Circonus in Infrastructure Automation

At Circonus, it is our mission to help engineers understand the behaviors of their systems. What enables this mission is our API-centric design philosophy, which allows our monitoring platform to be fully automatable, open, customizable, and to integrate with existing tools. Our API enables our customers to treat their infrastructure, including their monitoring solution, as code. Our customers are experienced engineers who chose us because of their need to monitor dynamic infrastructures and apply infinite queries to their data. Our customer, Alem Abreha, a Sr. Service Reliability Engineer for a large cable company, approached us to share his experiences with our platform. Please read on to learn how his team uses Circonus to support their Infrastructure Automation.

Circonus in Infrastructure Automation: a Puppet Example

By Alem Abreha, Sr. Service Reliability Engineer for a major cable provider
Linkedin: https://www.linkedin.com/in/alemabreha
Twitter: @aabreha

Summary

Creating Circonus API objects (Checks, Graphs, Alerts, etc.) and maintaining their configuration for a continuously changing infrastructure creates a high demand for automation. Manual configurations/setups through the Circonus UI or API can be unintuitive, but the good news is that Circonus has RESTful endpoints for all of the configuration tasks associated with creating, updating, and deleting API objects (note: some of the API endpoints are read-only). In this blog, I am using check management as an example to demonstrate how we use Circonus as part of infrastructure automation with puppet.
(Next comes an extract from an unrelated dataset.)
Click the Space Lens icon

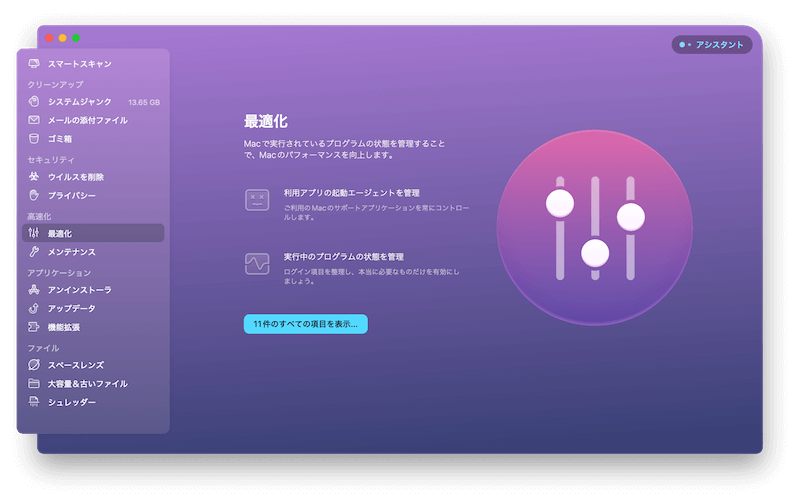pos(34,365)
In terms of how metrics are collected, there are two broad classes of check_bundles:

  • PUSH – metrics data sent by an active agent on a host/application source (i.e. broker collects metrics in passive mode)
  • PULL – metrics data is queried by a Circonus broker from a passive data source (i.e. broker collects metrics in active mode)

Case 1 : PUSH metric check_bundles

This is an obvious case that is ready for automation. Taking the NAD agent host check as an example, configuration management can be handled by including the NAD agent installation and configuration in existing infrastructure automation tools. It can be built into a RPM or DPKG package for installation, but here is a puppet example using Circonus-One-Step-Installation (COSI):

class circonus_agent {

  file {['/usr/local',
  '/usr/local/ccm',
  '/usr/local/ccm/bin',]:
    ensure => directory,
    mode   => 0755,
    owner  => root,
    group  => root,
  }
  file {'/usr/local/ccm/bin/install_nad_agent.sh' :
    ensure  => present,
    owner   => root,
    group   => root,
    mode    => 755,
    source  => 'puppet:///modules/circonus_agent/install_nad_agent.sh',
    require => File['/usr/local/ccm/bin'],
    notify  => Exec['exec_nad_installer'],
  }
  exec {'exec_nad_installer':
    command => '/usr/local/ccm/bin/install_nad_agent.sh',
    logoutput => true,
  }
}

The install_nad_agent.sh script runs the COSI curl command:

#!/bin/bash
# Installs NAD agent using Circonus COSI - https://github.com/circonus-labs/circonus-one-step-install/wiki
#

KEY="fdffdfdffd-d241-c13c-97e3-234567def456a"
APP="circonus:osi:0018fd34728dffff7890dff87326067a35a1be7b2e3545bdaf3458372cbff759"

# Check if installed
if [[ -f /opt/circonus/cosi/bin/cosi ]] ; then
    output=`/opt/circonus/cosi/bin/cosi check list --long --verify`
    if [[ "$output" =~ "OK" ]]; then
        echo "NAD agent is installed and check is OK. Skipping nad install .. "
        echo $output
        exit 0
    fi

fi
# Run cosi
/usr/bin/curl  -sSL https://onestep.circonus.com/install | bash  -s -- --key $KEY --app $APP

COSI sets up the check, automatically enables metrics, and creates some basic graphs. For other PUSH check types, particularly HTTPtrap (JSON Push), using telemetry submission libraries (like circonus-go-metrics) imported into applications generating metrics will also enable metrics automatically. It is important to mention here, that COSI can also be used to create PULL type checks.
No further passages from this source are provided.